**TASK DETAILS**
Wherever the word "dropdown" appears in a line of the data, that line should be copied.
· · · ·
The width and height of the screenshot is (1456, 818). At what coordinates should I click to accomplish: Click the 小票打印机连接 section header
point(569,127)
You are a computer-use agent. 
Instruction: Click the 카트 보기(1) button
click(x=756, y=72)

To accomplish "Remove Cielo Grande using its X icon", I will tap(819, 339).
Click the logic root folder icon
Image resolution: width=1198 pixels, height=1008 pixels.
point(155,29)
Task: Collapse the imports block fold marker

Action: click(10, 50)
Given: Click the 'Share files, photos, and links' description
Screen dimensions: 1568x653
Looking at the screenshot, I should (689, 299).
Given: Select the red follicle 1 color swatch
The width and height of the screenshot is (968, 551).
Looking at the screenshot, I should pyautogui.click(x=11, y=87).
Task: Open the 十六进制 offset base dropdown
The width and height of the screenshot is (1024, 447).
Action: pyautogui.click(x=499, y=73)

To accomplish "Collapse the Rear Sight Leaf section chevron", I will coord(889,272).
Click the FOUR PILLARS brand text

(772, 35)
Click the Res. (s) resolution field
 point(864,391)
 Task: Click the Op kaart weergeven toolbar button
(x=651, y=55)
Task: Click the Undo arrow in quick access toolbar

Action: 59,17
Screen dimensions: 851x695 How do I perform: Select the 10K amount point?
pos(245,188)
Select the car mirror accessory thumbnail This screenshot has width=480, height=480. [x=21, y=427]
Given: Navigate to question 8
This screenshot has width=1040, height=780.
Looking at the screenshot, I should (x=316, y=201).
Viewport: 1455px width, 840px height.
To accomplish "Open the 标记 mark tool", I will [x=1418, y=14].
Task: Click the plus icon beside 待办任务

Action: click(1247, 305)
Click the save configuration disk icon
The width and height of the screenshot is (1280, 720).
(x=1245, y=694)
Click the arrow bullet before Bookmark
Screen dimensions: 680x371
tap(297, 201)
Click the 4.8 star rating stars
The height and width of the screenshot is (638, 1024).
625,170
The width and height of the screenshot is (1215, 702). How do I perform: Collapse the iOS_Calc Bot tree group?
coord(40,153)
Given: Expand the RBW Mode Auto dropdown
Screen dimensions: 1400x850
· · · ·
**WRITTEN ANSWER**
Task: Open the 十六进制 offset base dropdown
Given: Expand the RBW Mode Auto dropdown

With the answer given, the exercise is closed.